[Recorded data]
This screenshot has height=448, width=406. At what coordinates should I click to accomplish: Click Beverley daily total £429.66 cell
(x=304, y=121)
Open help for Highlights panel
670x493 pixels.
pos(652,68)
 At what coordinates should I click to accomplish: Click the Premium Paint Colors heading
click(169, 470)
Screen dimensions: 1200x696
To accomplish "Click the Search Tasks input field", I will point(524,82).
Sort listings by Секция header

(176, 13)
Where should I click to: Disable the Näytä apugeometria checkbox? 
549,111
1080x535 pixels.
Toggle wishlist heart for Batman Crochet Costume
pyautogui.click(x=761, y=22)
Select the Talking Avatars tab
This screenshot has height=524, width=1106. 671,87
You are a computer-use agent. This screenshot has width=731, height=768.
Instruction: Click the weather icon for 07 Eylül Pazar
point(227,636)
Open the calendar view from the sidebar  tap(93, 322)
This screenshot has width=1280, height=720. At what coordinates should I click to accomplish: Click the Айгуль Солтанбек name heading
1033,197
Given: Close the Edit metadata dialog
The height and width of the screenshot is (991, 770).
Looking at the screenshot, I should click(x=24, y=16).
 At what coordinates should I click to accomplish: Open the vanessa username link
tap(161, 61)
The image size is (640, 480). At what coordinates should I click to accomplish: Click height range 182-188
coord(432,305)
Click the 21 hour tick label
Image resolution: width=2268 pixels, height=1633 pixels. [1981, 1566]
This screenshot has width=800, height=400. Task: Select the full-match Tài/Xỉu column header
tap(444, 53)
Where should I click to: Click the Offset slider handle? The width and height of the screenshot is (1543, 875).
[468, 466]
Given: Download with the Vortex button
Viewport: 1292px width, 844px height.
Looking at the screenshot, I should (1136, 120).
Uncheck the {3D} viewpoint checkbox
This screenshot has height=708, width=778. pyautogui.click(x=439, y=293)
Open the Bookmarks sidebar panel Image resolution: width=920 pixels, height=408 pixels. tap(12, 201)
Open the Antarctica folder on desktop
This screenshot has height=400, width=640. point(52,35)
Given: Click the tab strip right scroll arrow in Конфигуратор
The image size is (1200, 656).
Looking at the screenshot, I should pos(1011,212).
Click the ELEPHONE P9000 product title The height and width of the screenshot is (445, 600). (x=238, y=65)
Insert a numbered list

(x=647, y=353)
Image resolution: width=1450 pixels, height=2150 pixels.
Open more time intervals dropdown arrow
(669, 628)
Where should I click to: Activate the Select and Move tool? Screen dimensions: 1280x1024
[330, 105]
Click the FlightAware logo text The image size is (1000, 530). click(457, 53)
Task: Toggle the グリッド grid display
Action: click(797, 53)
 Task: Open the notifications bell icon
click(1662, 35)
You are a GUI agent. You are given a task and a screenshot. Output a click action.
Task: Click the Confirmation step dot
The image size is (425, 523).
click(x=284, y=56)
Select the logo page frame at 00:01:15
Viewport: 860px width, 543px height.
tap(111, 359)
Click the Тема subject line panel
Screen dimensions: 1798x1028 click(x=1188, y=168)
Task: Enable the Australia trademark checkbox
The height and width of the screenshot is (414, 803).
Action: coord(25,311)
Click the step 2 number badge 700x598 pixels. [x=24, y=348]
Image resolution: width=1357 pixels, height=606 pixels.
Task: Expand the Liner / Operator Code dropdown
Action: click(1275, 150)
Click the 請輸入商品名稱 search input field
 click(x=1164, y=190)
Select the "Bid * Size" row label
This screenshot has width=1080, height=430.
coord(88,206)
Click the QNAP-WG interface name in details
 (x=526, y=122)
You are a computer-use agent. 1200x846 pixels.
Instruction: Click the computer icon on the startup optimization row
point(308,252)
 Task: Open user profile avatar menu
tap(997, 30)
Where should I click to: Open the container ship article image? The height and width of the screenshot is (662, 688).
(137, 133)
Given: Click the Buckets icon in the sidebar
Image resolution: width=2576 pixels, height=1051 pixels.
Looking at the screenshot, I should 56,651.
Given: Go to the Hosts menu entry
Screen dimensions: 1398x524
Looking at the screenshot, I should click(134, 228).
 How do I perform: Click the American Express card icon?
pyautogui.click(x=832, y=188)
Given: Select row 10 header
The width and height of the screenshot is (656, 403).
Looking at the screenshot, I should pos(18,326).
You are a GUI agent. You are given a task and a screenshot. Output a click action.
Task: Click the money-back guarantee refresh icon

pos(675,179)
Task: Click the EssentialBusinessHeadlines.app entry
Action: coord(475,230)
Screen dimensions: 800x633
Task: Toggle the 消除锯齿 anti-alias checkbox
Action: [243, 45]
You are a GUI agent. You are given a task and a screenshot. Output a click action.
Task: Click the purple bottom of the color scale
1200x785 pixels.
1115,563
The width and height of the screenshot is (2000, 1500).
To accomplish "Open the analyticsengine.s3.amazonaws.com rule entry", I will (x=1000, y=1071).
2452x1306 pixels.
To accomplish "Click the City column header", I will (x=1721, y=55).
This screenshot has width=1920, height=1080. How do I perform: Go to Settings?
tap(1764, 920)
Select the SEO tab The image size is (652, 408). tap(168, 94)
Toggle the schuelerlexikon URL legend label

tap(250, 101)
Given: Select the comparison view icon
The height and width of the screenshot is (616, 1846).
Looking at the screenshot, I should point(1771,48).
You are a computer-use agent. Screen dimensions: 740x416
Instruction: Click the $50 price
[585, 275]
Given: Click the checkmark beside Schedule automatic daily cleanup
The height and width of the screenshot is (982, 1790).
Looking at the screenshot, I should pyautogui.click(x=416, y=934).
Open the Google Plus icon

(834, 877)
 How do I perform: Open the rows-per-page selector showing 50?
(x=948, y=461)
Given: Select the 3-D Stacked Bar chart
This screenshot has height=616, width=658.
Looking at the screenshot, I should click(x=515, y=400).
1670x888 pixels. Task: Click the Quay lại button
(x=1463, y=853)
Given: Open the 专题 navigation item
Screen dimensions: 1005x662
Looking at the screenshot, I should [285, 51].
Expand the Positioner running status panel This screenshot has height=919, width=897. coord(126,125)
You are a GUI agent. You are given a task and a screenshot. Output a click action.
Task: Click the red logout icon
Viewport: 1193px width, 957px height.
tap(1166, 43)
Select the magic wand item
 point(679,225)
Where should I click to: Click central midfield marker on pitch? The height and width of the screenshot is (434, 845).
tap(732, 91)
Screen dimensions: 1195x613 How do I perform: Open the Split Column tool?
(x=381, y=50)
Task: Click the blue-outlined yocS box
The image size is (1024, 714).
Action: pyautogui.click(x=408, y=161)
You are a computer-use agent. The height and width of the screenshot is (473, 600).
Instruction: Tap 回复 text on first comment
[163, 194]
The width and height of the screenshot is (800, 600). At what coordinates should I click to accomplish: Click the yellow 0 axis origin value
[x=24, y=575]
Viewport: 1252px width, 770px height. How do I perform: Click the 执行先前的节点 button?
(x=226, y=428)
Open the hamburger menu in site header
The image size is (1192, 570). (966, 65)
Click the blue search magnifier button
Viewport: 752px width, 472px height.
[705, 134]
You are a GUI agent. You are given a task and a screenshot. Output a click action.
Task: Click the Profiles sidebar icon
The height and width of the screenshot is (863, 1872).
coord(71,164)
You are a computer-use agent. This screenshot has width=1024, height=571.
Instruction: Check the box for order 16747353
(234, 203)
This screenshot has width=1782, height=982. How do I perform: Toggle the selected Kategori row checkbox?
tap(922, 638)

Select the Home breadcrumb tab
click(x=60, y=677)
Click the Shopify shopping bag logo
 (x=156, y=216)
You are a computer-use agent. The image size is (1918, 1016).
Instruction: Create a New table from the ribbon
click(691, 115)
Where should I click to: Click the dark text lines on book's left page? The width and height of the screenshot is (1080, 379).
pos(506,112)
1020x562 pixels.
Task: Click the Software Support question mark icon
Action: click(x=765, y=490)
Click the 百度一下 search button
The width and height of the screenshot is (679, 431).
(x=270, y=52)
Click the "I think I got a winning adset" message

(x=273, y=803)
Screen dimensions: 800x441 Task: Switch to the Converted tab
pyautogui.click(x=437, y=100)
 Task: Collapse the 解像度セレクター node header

> [WORK ORDER]: Every line above from the line with "Click the Тема subject line panel" to the line with "The width and height of the screenshot is (2000, 1500).", inclusive, must be returned exactly; no other line belongs in the reply.

> [RESPONSE]:
Click the Тема subject line panel
Screen dimensions: 1798x1028 click(x=1188, y=168)
Task: Enable the Australia trademark checkbox
The height and width of the screenshot is (414, 803).
Action: coord(25,311)
Click the step 2 number badge 700x598 pixels. [x=24, y=348]
Image resolution: width=1357 pixels, height=606 pixels.
Task: Expand the Liner / Operator Code dropdown
Action: click(1275, 150)
Click the 請輸入商品名稱 search input field
 click(x=1164, y=190)
Select the "Bid * Size" row label
This screenshot has width=1080, height=430.
coord(88,206)
Click the QNAP-WG interface name in details
 (x=526, y=122)
You are a computer-use agent. 1200x846 pixels.
Instruction: Click the computer icon on the startup optimization row
point(308,252)
 Task: Open user profile avatar menu
tap(997, 30)
Where should I click to: Open the container ship article image? The height and width of the screenshot is (662, 688).
(137, 133)
Given: Click the Buckets icon in the sidebar
Image resolution: width=2576 pixels, height=1051 pixels.
Looking at the screenshot, I should 56,651.
Given: Go to the Hosts menu entry
Screen dimensions: 1398x524
Looking at the screenshot, I should click(134, 228).
 How do I perform: Click the American Express card icon?
pyautogui.click(x=832, y=188)
Given: Select row 10 header
The width and height of the screenshot is (656, 403).
Looking at the screenshot, I should pos(18,326).
You are a GUI agent. You are given a task and a screenshot. Output a click action.
Task: Click the money-back guarantee refresh icon

pos(675,179)
Task: Click the EssentialBusinessHeadlines.app entry
Action: coord(475,230)
Screen dimensions: 800x633
Task: Toggle the 消除锯齿 anti-alias checkbox
Action: [243, 45]
You are a GUI agent. You are given a task and a screenshot. Output a click action.
Task: Click the purple bottom of the color scale
1200x785 pixels.
1115,563
The width and height of the screenshot is (2000, 1500).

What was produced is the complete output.